Could you turn every line of the items below into a Markdown table with the columns Row and Line, numbering each row and leaving out blank lines? Keep the pictures out of the table.
- - - - -
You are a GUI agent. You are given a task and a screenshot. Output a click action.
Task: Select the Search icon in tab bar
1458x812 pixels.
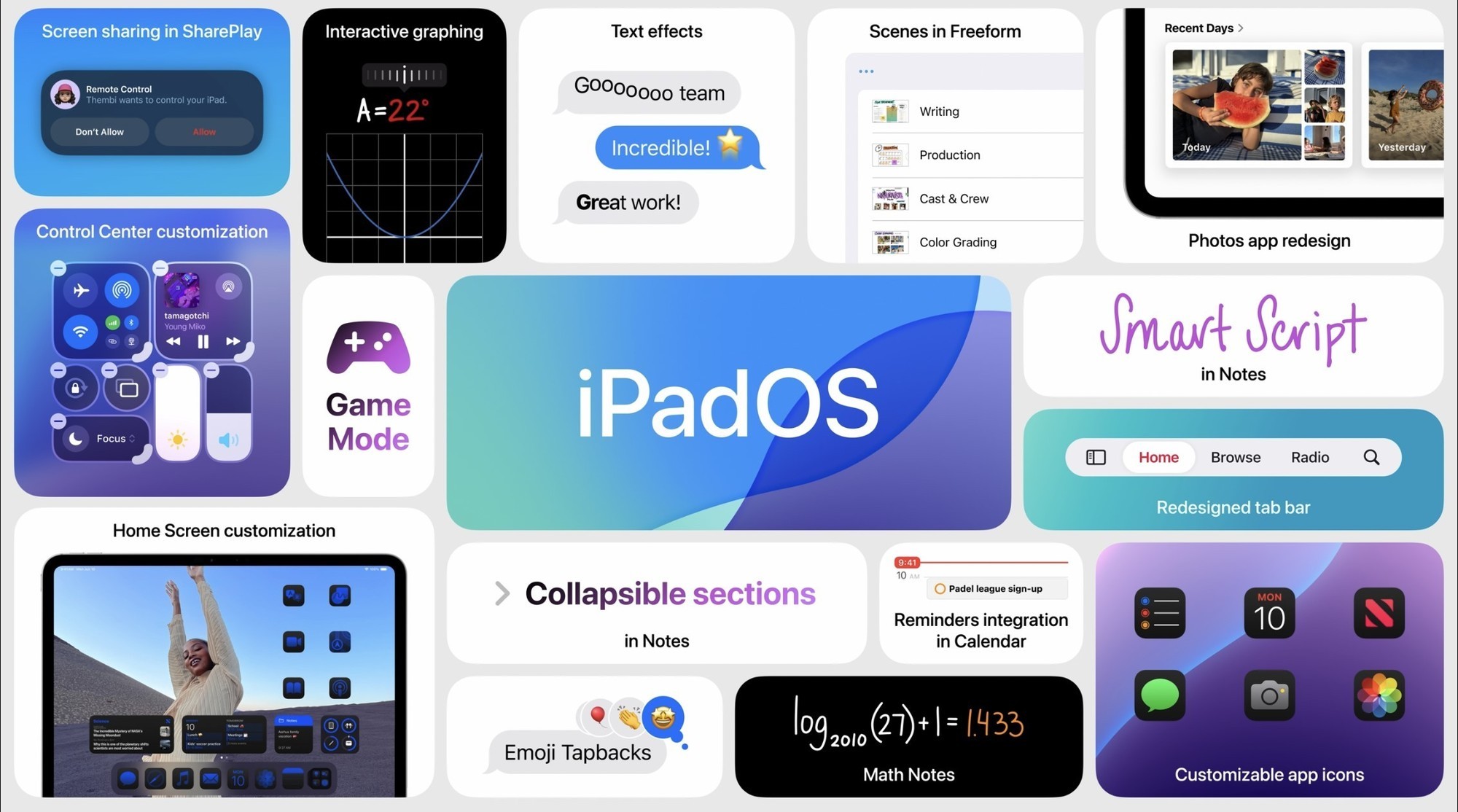[1374, 457]
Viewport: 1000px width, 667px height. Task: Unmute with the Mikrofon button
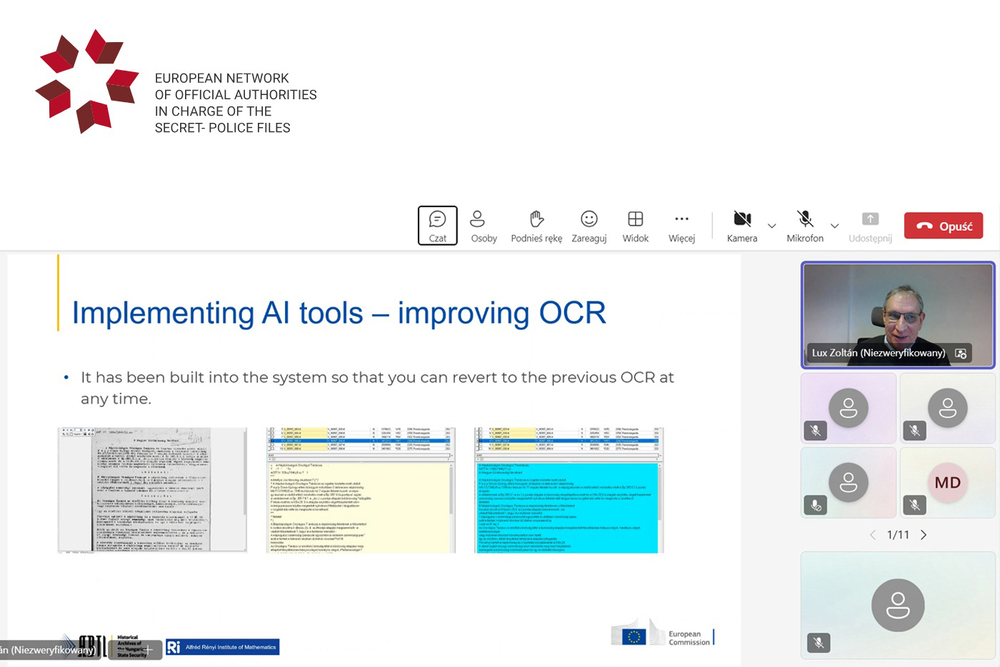click(x=805, y=226)
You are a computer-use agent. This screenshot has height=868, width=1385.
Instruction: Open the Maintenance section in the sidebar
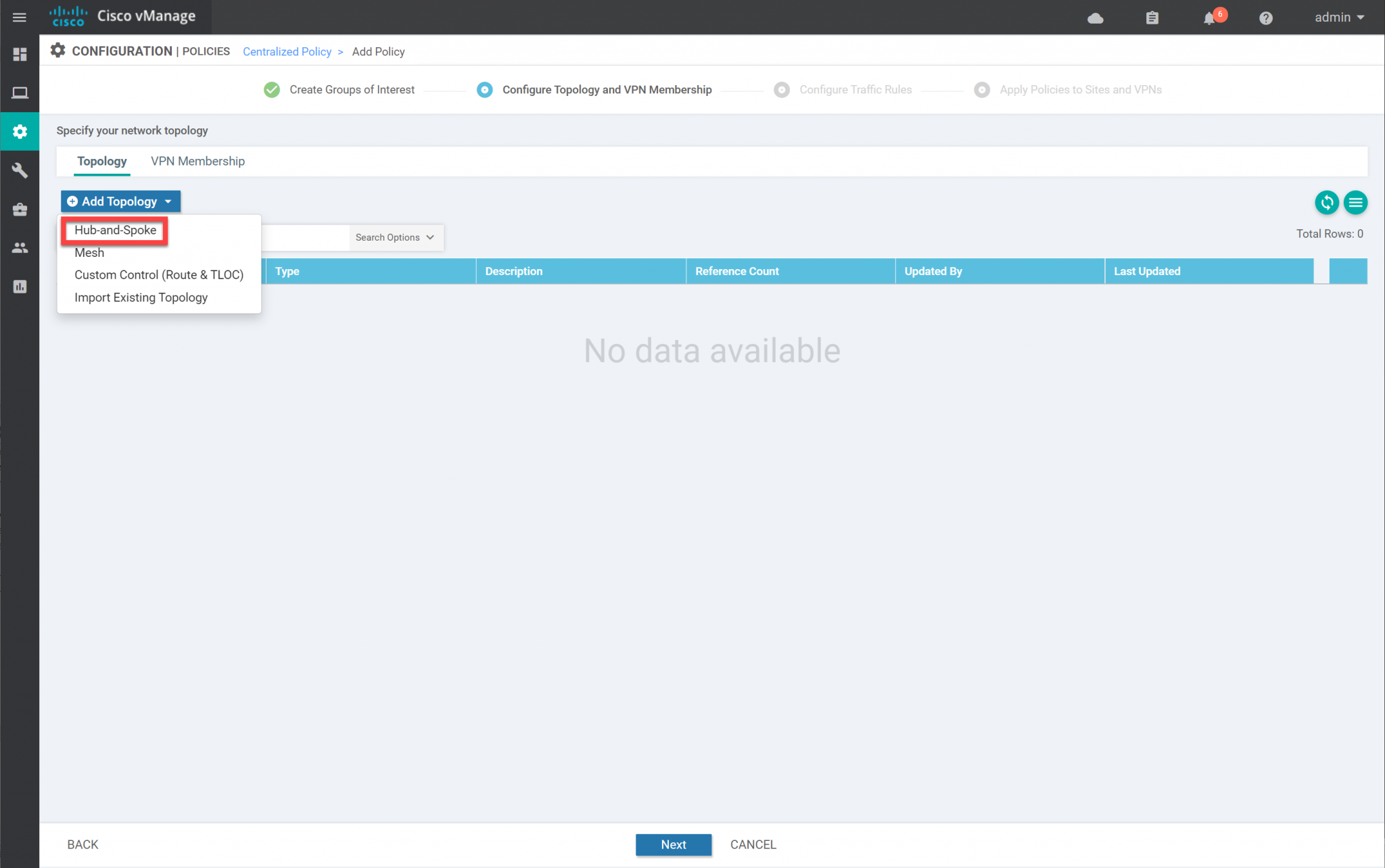(20, 209)
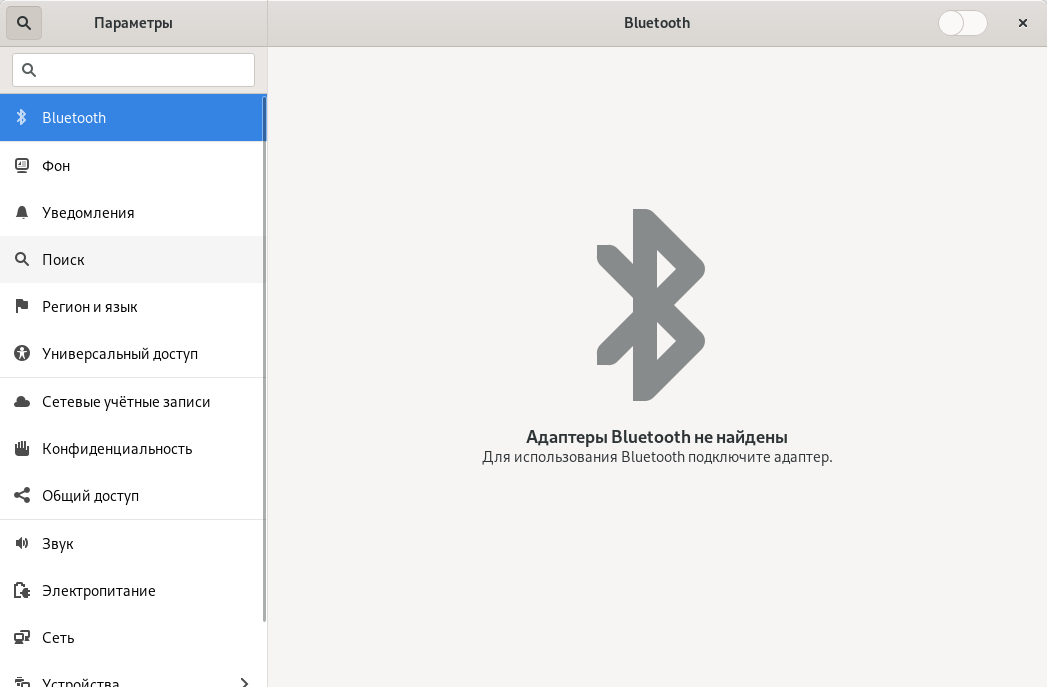
Task: Select Сеть in the sidebar
Action: coord(58,638)
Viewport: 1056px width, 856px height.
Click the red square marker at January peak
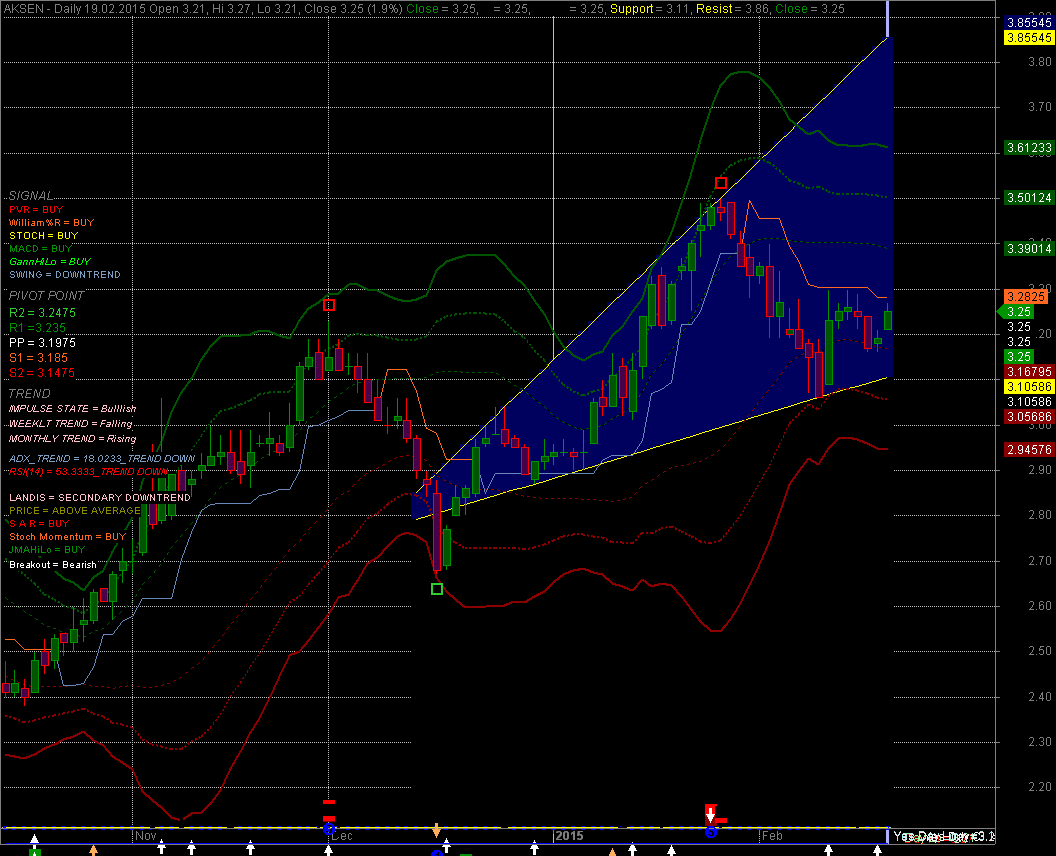click(721, 183)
- - - - -
-- COMPLETE ANSWER --
| Row | Line |
|---|---|
| 1 | You are a GUI agent. You are given a task and a screenshot. Output a click action. |
| 2 | Task: Select the Search icon in tab bar |
| 3 | 1458x812 pixels. |
| 4 | [1374, 457] |
| 5 | Viewport: 1000px width, 667px height. Task: Unmute with the Mikrofon button |
| 6 | click(x=805, y=226) |
| 7 | You are a computer-use agent. This screenshot has height=868, width=1385. |
| 8 | Instruction: Open the Maintenance section in the sidebar |
| 9 | (20, 209) |
| 10 | Task: Select Сеть in the sidebar |
| 11 | Action: coord(58,638) |
| 12 | Viewport: 1056px width, 856px height. |
| 13 | Click the red square marker at January peak |
| 14 | click(721, 183) |